Cardiac and Extracardiac Complications During CTO Interventions
Cardiac and Extracardiac Complications During CTO Interventions
In a retrospective study addressing iatrogenic aortic dissection during heart catheterization, treatment of CTO was a factor related to the onset of such a complication. Dissection of the ascending aorta could be the result of guide catheter trauma, forceful contrast injection with a 'wedged' guiding catheter or retrograde propagation of dissection from the proximal or ostial segment of the coronary artery. Recanalization of CTO of the right coronary artery is the most frequent scenario for this complication (Figure 8). Dissection may be limited to the coronary sinus, may extend to the proximal ascending aorta or, in the worst scenario, could extend beyond the ascending aorta (Table 3). Predisposing factors are deep coronary engagement and the utilization of aggressive guiding catheters, such as 8 Fr Amplatz catheters (Figure 8). It has been suggested that the use of guiding catheters with side holes could limit the incidence of this severe complication. In the case of dissection limited to the coronary sinus or proximal ascending aorta, the suggested conservative management consists of anticoagulation reversion, heart rate and blood pressure control and close monitoring of the progression of the dissection with computed tomography or transesophageal echocardiography. When the etiologic mechanism relies on retrograde propagation of a dissection originating from the proximal coronary artery segment, implantation of a stent at the coronary ostium could limit further dissection expansion.

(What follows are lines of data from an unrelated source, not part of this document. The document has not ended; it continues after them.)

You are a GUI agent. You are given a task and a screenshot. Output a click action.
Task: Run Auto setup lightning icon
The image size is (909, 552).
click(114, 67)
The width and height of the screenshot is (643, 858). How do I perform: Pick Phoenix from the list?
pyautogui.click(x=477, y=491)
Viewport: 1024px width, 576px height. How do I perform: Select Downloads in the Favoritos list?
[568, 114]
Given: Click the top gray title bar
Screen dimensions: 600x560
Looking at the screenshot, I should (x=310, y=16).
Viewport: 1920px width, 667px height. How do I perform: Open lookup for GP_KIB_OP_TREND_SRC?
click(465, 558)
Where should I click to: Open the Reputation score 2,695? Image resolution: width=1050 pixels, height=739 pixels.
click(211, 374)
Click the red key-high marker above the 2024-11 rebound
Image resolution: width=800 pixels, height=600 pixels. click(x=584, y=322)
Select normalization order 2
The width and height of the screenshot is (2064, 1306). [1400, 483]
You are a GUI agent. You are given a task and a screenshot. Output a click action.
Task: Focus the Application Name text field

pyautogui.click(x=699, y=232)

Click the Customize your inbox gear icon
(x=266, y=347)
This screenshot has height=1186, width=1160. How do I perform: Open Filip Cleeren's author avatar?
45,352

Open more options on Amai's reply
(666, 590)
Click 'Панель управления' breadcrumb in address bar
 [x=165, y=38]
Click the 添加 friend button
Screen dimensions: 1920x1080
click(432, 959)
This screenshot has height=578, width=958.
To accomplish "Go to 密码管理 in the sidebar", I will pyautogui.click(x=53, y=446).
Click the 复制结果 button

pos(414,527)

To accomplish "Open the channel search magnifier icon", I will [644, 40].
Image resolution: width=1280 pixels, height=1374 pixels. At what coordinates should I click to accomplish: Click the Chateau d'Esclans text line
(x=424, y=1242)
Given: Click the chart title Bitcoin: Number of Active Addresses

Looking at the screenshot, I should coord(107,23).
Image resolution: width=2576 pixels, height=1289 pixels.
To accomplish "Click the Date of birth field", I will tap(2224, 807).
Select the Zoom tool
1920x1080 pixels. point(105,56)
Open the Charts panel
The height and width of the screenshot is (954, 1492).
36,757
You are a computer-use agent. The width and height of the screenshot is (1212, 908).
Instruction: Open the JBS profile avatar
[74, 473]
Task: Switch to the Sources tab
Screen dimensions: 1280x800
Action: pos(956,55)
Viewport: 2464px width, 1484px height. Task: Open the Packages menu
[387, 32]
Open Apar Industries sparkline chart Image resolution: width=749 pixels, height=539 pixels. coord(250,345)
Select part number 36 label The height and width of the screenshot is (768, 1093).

In case of dissection extending over the ascending aorta or it being complicated by aortic regurgitation or pericardial effusion, management consists of emergent surgery (Figure 8).
(Enlarge Image)
Figure 8.
Type A aortic dissection complicating an attempt of chronic total occlusion recanalization.
(A) Baseline coronary angiography showing the chronic total occlusion of the proximal right coronary artery. (B) The mid and distal right coronary artery was well visualized during left coronary artery angiography by means of contralateral collaterals. (A & B) An 8-Fr, Amplatz-shaped guiding catheter was used for the antegrade attempt of recanalization (arrows). (C & D) During the procedure, the patient complained of chest pain, and supravalvular aortography showed aortic dissection extending from the right coronary sinus to the ascending aorta (type 3 of Dunning). Emergent surgery was performed. The mechanism of the aortic dissection was probably related to traumatic effect of the aggressive 8-Fr Amplatz catheter.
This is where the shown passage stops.